Researchers at the University of Oklahoma are testing an experimental treatment for metastatic cancer focusing on pancreatic cancer. Metastasis, the condition when cancer cells spread beyond the original tumour, is the “worst enemy” of cancer patients, said Wei R. Chen, Ph.D., the Stephenson Chair and Professor of Biomedical Engineering in the Gallogly College of Engineering.
“It is the metastasis of cancer that kills about 90% of cancer patients,” Chen said. “Pancreatic cancer is the worst of all because it metastasizes so fast. At the time of diagnosis, 80% of patients would either have local advancement or distance metastasis – where the cancer has spread to other parts of the body. The five-year survival rate of the patients with distance metastatic pancreatic cancer is only about 3%.”
The five-year study is funded by an approximately $2.5 million grant from the National Cancer Institute and is led by Chen and Min Li, Ph.D., a George Lynn Cross Research Professor of Medicine, Surgery and Cell Biology and the Virginia Kerley Cade Endowed Chair in Cancer Treatment.
Li, a leading expert in pancreatic cancer research, is working with Chen’s research team in all aspects of the study, including their investigative treatment of pancreatic tumours in mice and investigation of immune responses.
Chen’s research group has developed a novel method called localized ablative immunotherapy. This technique combines the use of laser ablation, where surgeons use a laser to destroy solid tumours, and an immunostimulant drug Chen’s group has developed, administered locally (at the site of the tumour) to stimulate, enhance and direct patients’ immune response to fight cancer cells.
“It is kind of like a one-two punch,” Chen said. “When tumours are destroyed by ablation, tumour antigens and other contents from the cancer cells are released.
Our novel drug can help by combining those antigens to stimulate immune cells to kill the tumour cells – not only the ones treated by the ablation, but also the remaining tumour cells at the treatment site as well as the untreated metastatic tumour cells at the distant sites.”
He compares it to a kind of cancer vaccine. It doesn’t prevent the cancer, but it can help the body better fight it.

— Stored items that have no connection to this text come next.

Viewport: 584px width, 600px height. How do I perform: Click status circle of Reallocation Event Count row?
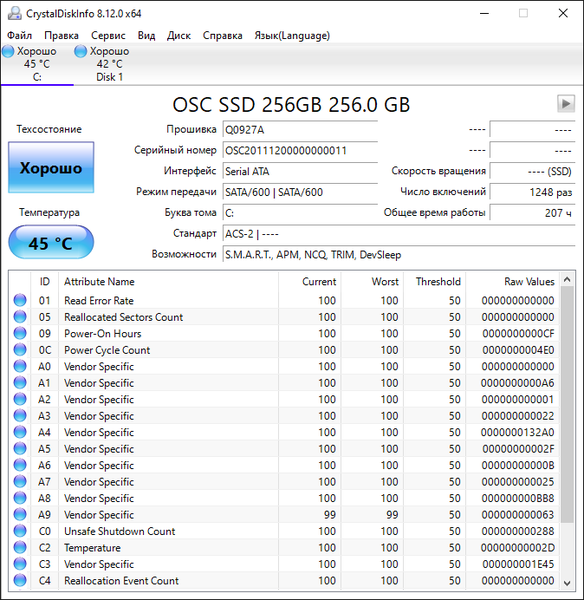[20, 580]
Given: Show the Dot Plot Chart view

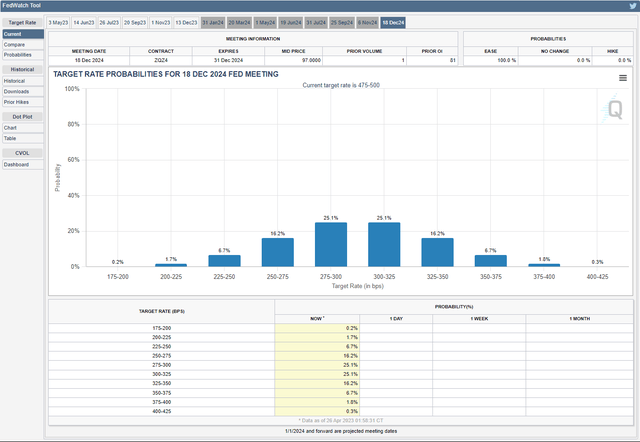Looking at the screenshot, I should pyautogui.click(x=11, y=128).
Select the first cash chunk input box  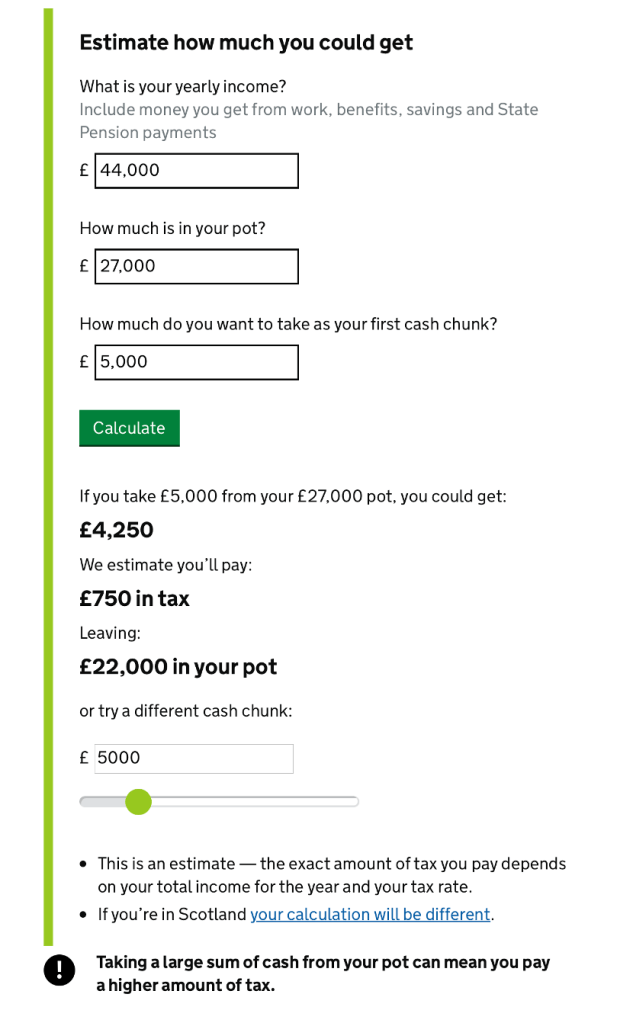point(196,361)
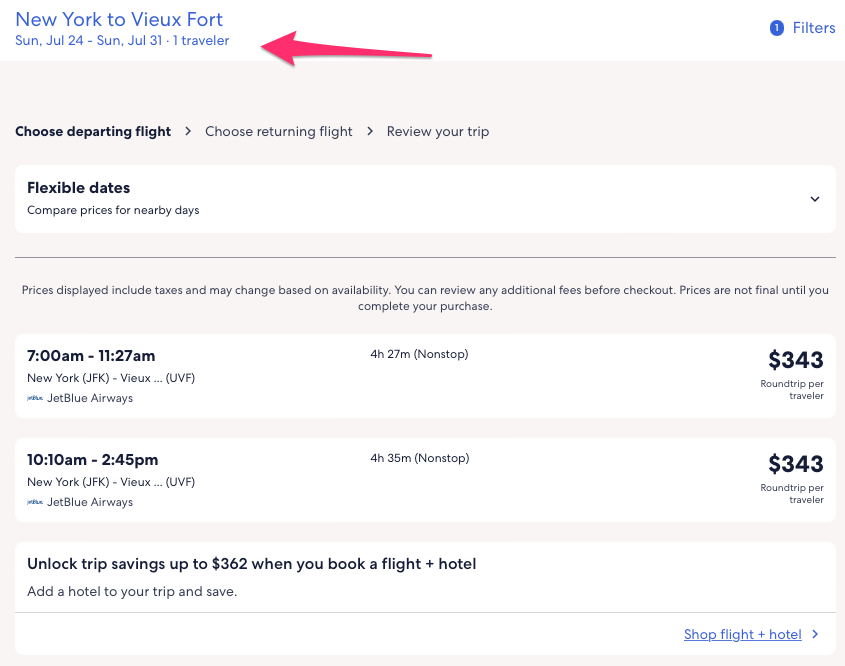Image resolution: width=845 pixels, height=666 pixels.
Task: Click the blue filter count badge
Action: [776, 28]
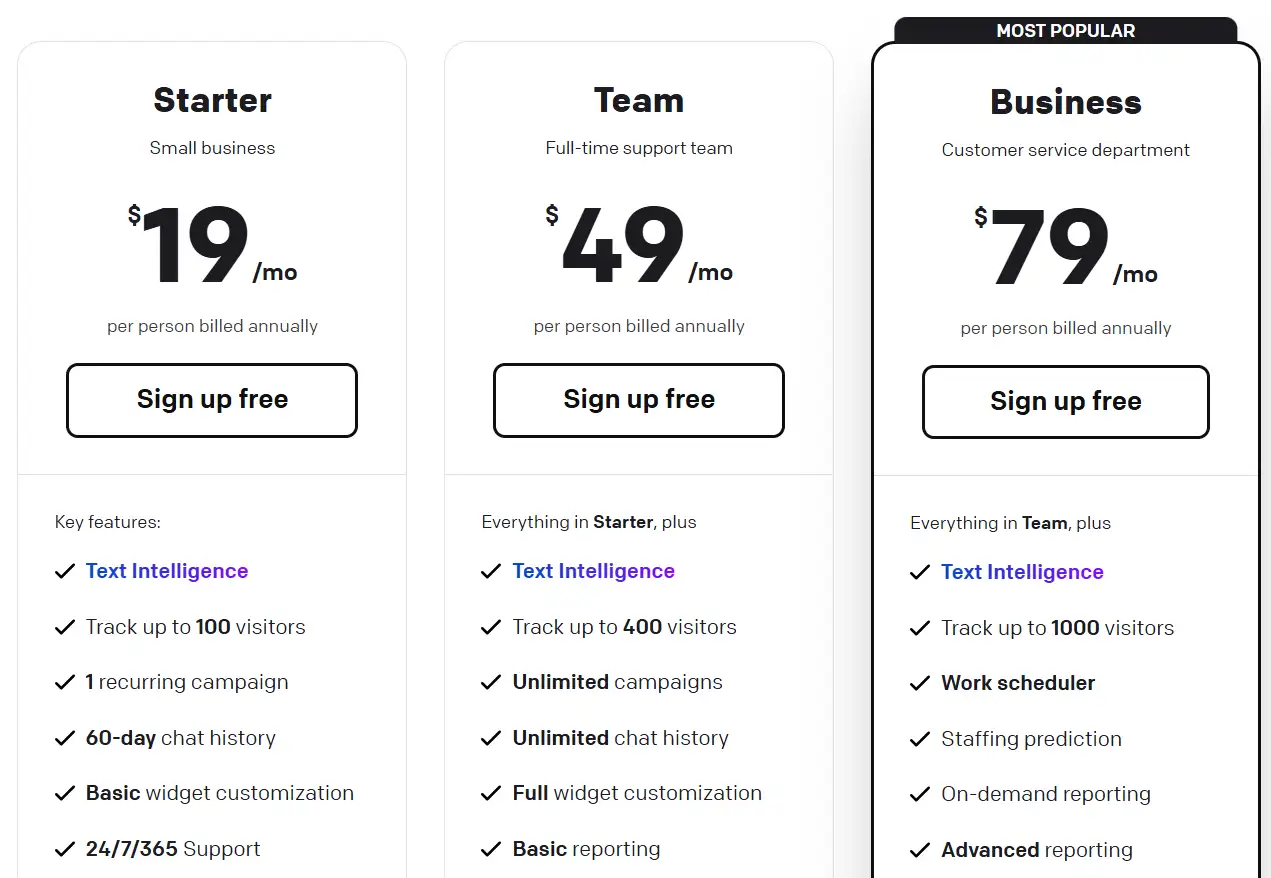The height and width of the screenshot is (878, 1271).
Task: Click checkmark beside Full widget customization
Action: click(491, 794)
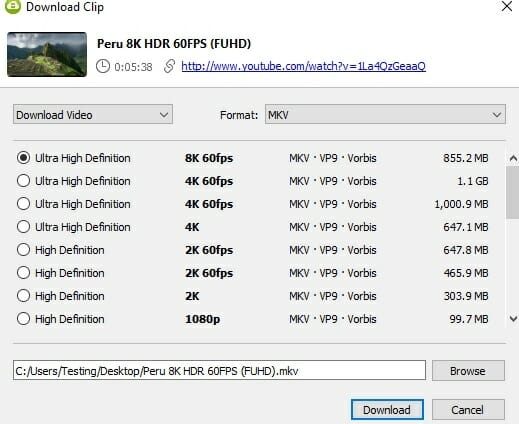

“Like the vaccines against viral infections, they stimulate the immune system so that the immune system knows how to fight it,” he said. “Our treatment is a trigger to stimulate, enhance and guide the immune system – telling it what to fight and how to fight against the tumour. It behaves like a vaccine.”
Chen said their study will help improve their understanding of how this local laser ablation-immunostimulant combination can help treat many forms of metastatic cancer.
“The work we’ve done so far is preliminary, yet promising in pre-clinical studies and clinical trials,” he said. “Now we need to look into many different components of this novel therapy – the dosage, how much ablation needs to be done to produce the right effect, how much of the drug do we need to use, and to better understand the impacts on immune system and survival rates. Immunological studies will improve our understanding of how and why the immune system responds.”